| Your goal |
Every line below that holds the string "computer" should be copied out.

| Records for this exercise |
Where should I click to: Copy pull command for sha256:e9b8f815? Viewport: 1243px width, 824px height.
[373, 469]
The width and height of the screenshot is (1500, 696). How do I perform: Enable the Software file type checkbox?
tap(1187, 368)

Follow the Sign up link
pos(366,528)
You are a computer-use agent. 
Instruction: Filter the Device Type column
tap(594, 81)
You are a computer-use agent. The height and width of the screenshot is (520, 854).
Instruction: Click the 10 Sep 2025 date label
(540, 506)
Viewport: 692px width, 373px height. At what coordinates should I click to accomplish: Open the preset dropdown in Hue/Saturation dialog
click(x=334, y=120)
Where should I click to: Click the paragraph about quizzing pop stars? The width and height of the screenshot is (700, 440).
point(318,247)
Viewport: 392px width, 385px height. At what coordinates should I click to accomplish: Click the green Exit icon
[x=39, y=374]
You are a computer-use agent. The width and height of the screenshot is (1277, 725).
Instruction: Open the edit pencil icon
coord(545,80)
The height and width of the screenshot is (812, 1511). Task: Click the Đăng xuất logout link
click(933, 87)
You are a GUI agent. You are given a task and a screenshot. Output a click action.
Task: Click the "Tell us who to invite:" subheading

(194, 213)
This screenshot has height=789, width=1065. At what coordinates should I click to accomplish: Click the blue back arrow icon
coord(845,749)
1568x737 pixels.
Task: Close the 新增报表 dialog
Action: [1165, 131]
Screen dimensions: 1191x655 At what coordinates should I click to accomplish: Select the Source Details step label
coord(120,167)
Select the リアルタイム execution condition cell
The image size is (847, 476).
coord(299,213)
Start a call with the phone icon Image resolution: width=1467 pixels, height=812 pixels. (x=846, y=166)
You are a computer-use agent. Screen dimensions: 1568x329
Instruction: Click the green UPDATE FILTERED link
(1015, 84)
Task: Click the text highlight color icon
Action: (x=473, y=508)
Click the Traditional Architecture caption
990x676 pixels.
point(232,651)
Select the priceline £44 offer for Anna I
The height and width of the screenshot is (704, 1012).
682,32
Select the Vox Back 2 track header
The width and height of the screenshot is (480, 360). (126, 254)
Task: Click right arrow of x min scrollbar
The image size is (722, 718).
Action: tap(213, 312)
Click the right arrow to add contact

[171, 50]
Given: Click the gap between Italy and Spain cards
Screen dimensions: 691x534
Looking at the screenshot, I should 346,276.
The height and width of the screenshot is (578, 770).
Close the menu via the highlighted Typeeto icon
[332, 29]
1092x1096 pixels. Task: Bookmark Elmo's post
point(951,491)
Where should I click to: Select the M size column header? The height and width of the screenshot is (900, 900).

| Response box |
You are a computer-use agent. 
You are a computer-use agent. The height and width of the screenshot is (520, 854).
You are a computer-use agent. The width and height of the screenshot is (1277, 725).
You are a computer-use agent. Screen dimensions: 1568x329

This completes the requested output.